KjG 1987: Mit Soldaten über Kriegsdienstverweigerung diskutieren.
KjG 1987: Mit Soldaten über Kriegsdienstverweigerung diskutieren. Rechte: KjG-Diözesanverband Freiburg

Dieses Wochenende trifft sich der Förderverein der KjG Freiburg, um das Bilder-Archiv einzuscannen: Bilder und Dias von 1984 bis zur Durchsetzung der Digitalkamera, allesamt bestenfalls nach Film und Veranstaltung sortiert, viele Doppelte und einiges Unscharfes.

Die Teilnehmer sind alle zwischen Ende 20 und Ende 30, hälftig eher pädagogisch orientiert, hälftig IT-affin.

Der Digital divide schlägt voll zu: Die Pädagogen wollen Bilder aussortieren nach Motiv, Relevanz und Qualität, alles sauber in Kategorien sortieren. Wenn man das nämlich nicht machen würde, würde die Datenbank furchtbar unübersichtlich und unbenutzbar, und überhaupt, wer braucht schon zwanzig Bilder vom selben Kirchturm?

Die nicht unbedingt vom Lebensalter, aber vom Hintergrund her Digital natives gehen das völlig entspannt an: Alle Bilder einscannen, erstmal völlig inhaltsblind, zwar noch nach Veranstaltung sortiert, aber gerne auch Dubletten und scheinbar Unnötiges: Speicherplatz kostet ja nichts mehr, die verwendete Software kann Tagging, also alles kein Problem.
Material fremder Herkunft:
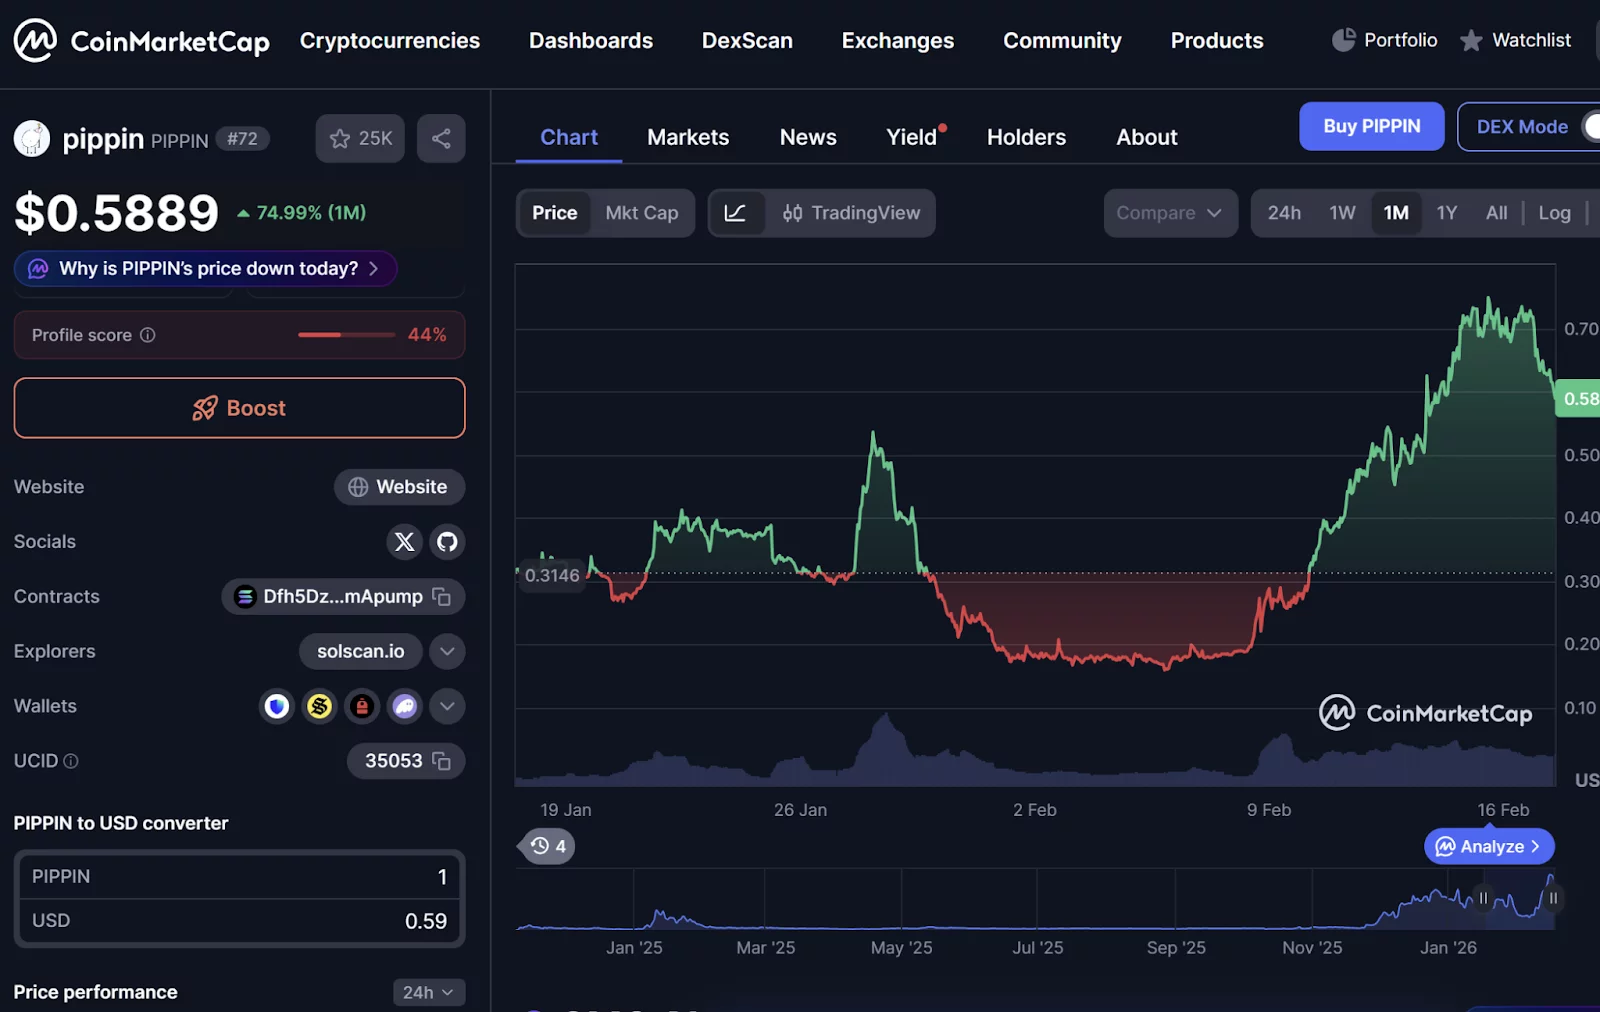
Task: Open the Phantom wallet icon
Action: 404,706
Wer weiß, ob wir die Bilderserie mit der Makramee-Eule aus den 80ern nicht nochmal brauchen?

Ein völlig unterschiedlicher Zugang zu Wissen: Hier ein genuin moderner – alles hat seine Ordnung, Relevanzkriterien sind rational zu konstruieren. Dort ein postmoderner: Relevanz wird allein durch Kontext erzeugt.